Dosen Pendidikan Sejarah di Universitas Muhammadiyah Purwokerto, Tanto Sukardi, dalam buku Tanam Paksa di Banyumas menyebut wilayah Karesidenan Banyumas dengan lahan pertanian yang subur, bukan hanya berfungsi sebagai basis ekonomi, melainkan juga menjadi basis tenaga kerja. Sejak masa kerajaan, penduduk pedesaan Banyumas sudah mengenal berbagai bentuk kerja wajib. Bahkan, Banyumas menjadi salah satu daerah yang dieksploitasi secara politik, sosial, dan ekonomi oleh pihak kolonial dengan penerapan cultuurstelsel atau sistem tanam paksa (1830-1870).

Juragan baru

Penghasilan sebagai pengobeng yang tak begitu menjanjikan akhirnya membuat pekerjaan sebagai pembatik menjadi pilihan terakhir dan hanya sambilan. Namun, beberapa di antara pengobeng ternyata sanggup bangkit lalu mengembangkan diri menjadi ”juragan” dan menciptakan pasarnya sendiri. Mirah, pemilik batik Mirah di Banjarnegara, sempat bekerja sebagai pengobeng ke juragan-juragan batik di Banyumas.

Setelah bertahun-tahun bekerja sebagai pengobeng, ia mulai berinisiatif tak sekadar membatik, tetapi juga mewarnai batiknya hingga produk jadi. Dari awalnya mewarnai memakai wajan kecil pada 2004, ia lantas mengembangkan batik Mirah dan mulai merangkul para tetangga sebagai pengobeng. ”Dulu ngobeng, setahun bisa bawa ribuan lembar batik dari pengobeng lain ke juragan di Banyumas. Tetapi, dalam setahun, cuma dikasih batik satu lembar, itu pun yang bolong,” kata Mirah.

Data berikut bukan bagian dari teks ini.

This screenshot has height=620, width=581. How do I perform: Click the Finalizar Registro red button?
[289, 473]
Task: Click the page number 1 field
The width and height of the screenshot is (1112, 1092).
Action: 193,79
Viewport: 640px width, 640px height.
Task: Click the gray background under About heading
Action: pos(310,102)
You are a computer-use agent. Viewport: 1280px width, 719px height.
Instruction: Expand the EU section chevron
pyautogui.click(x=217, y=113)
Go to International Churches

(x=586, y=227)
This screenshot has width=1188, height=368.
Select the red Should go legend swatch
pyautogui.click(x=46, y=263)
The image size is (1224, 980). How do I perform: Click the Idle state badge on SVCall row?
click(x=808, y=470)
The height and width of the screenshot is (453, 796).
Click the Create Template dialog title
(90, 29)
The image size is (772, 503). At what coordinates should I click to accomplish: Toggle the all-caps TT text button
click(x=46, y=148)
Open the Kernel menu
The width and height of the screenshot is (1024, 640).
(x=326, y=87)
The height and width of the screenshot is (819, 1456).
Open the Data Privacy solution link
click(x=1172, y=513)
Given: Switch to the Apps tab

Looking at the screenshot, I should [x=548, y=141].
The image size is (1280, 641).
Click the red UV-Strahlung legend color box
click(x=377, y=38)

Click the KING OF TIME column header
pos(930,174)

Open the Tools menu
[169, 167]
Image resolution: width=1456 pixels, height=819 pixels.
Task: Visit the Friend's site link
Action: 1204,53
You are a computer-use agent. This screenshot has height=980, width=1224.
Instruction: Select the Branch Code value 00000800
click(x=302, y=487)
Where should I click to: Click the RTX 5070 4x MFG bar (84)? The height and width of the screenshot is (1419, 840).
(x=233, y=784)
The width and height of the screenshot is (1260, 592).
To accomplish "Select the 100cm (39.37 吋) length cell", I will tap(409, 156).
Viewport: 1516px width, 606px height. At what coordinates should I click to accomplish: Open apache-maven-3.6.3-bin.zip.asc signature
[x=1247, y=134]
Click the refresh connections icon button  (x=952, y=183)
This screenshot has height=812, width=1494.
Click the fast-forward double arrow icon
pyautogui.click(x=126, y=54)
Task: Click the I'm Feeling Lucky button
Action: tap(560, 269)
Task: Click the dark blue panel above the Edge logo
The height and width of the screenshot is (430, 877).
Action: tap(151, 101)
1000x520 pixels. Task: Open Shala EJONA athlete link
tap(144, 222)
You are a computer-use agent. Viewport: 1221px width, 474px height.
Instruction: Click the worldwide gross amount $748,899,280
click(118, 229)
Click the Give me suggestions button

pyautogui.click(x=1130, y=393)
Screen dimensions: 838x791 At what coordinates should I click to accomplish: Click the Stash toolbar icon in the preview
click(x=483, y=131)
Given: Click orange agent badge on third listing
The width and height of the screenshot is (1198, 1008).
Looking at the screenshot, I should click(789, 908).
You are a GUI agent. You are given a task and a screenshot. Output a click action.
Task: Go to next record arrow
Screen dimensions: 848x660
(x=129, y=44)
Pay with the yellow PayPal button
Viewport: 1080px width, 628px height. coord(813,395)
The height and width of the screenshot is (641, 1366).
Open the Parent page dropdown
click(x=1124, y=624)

Juragan baru lainnya yang langsung meraksasa adalah Anto Djamil di Sokaraja, Banyumas. Anto mengajak 20 juragan batik lain di wilayah Sokaraja bergabung dalam Komunitas Basoka. Pada 2005, Anto banting setir dari semula pengusaha lukisan dan sempat jadi penjaja ikan laut lalu belajar batik ke Cirebon, Lasem, Pekalongan, hingga Madura.

Dosen Fakultas Ekonomi dan Bisnis Universitas Jenderal Soedirman, Margani Pinasti, yang mulai meneliti batik Banyumas sejak 2012 dan turut merintis lahirnya Paguyuban Batik Jamur Dwipa, menyebut batik Banyumas masih kalah pamor dibandingkan batik dari daerah lain karena ketiadaan pabrik tekstil dan kemampuan manajerial pembatik masih lemah dari sisi pemasaran.

”Masalah ini enggak bisa selesai ditangani sendiri. Harus kolaborasi. Kolaborasi antarkompetitor. Harus ada road map jelas untuk menggiatkan batik,” ujarnya.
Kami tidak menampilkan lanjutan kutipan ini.